Ya replantado, poco a poco adaptándome a mi nuevo entorno, puede comprobar que estaba en una especie de patio enorme, parecía como un invernadero gigante. Alrededor nuestro, unos bancos blancos de madera permitían a las personas que venían de visita al lugar, sentarse a esperar cómodamente.
Había una recepción al fondo, con un cartel colgado detrás de ella en la pared que decía: “Nuestro Aceite, Oro Líquido”. Me emocioné cuando lo leí, Magi seguía con la producción de aceite y había acuñado la frase de su padre como eslogan. ¡Qué ilusión!
Era la única de los hijos con el espíritu empresarial paterno, el amor a la tierra y afortunadamente para mí: a los olivos.
Tenía visión de futuro y sabía que debía conservar las raíces y adaptarse a las nuevas tecnologías, pero explotando las energías nuevas y beneficiosas para todos.
Me esforcé lo que pude, dentro de mi delicado estado y mi avanzada edad, para dar bastantes frutos y que se consiguiera ese líquido tan preciado.
Animé a mis amigos, plantados alrededor mío, para hicieran lo mismo y ayudar en lo que se pudiera.

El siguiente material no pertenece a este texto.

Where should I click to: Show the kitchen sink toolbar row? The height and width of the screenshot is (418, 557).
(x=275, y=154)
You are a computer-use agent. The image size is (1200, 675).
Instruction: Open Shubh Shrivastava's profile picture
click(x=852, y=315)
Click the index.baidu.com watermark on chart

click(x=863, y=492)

Sabía que con los pocos que estábamos en ese espacio no se conseguiría mucho, pero también intuía que, en alguna parte de nuestro querido valle del Guadalquivir, nuestra benefactora tendría todo un ejército de olivos hermanos dispuestos a dar todo por ella.

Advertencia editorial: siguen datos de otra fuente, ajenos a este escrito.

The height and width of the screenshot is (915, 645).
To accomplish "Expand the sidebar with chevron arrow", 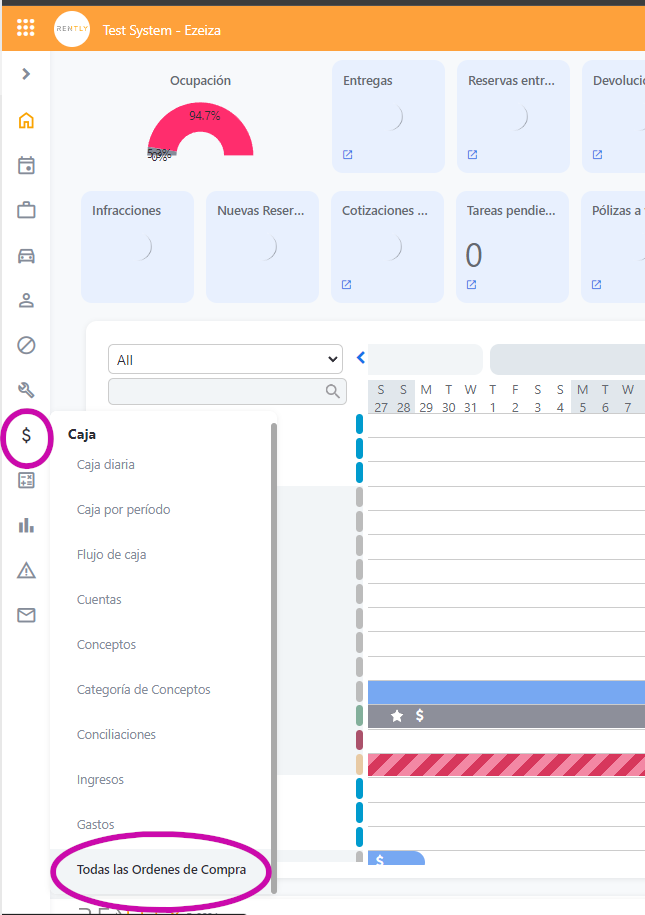I will point(26,74).
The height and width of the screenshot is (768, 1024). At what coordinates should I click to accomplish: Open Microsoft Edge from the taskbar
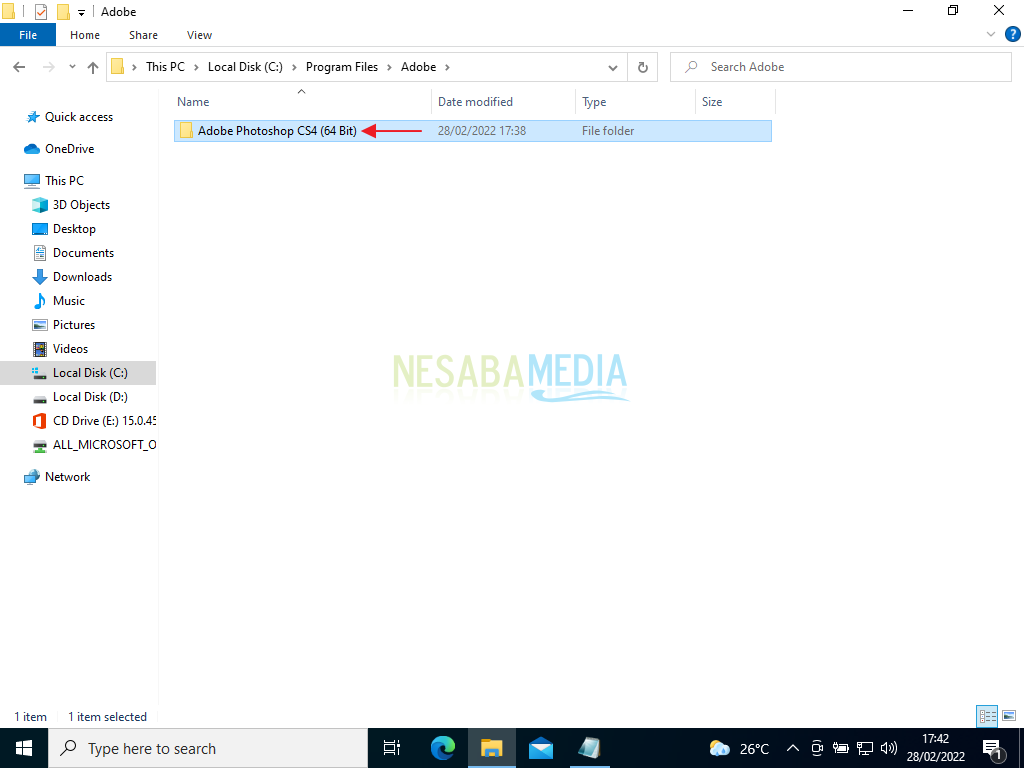(x=442, y=748)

En fin, aquí estoy, en medio de este maravilloso jardín, tan moderno y bien acondicionado. Ya no estoy para columpios, ni gritos, ni muchos jaleos y aunque abren el techo de cristal de vez en cuando para que nos entre el aire de fuera, echo de menos mi primer hogar, con pájaros que se posaban en mis ramas, con hormigas que me hacían cosquillas cuando subían o bajaban por mi tronco…
La vida da muchas vueltas y tras la alegría, puede llegar la desesperación para, más adelante volver a sonreír.
Estoy volviendo a confiar en el ser humano y si todos van mentalizándose, creo que las próximas generaciones tendrán una oportunidad de disfrutar de más verde y menos gris cemento.
Gracias por vuestra atención y, ya sabéis, a aportar vuestro granito de arena.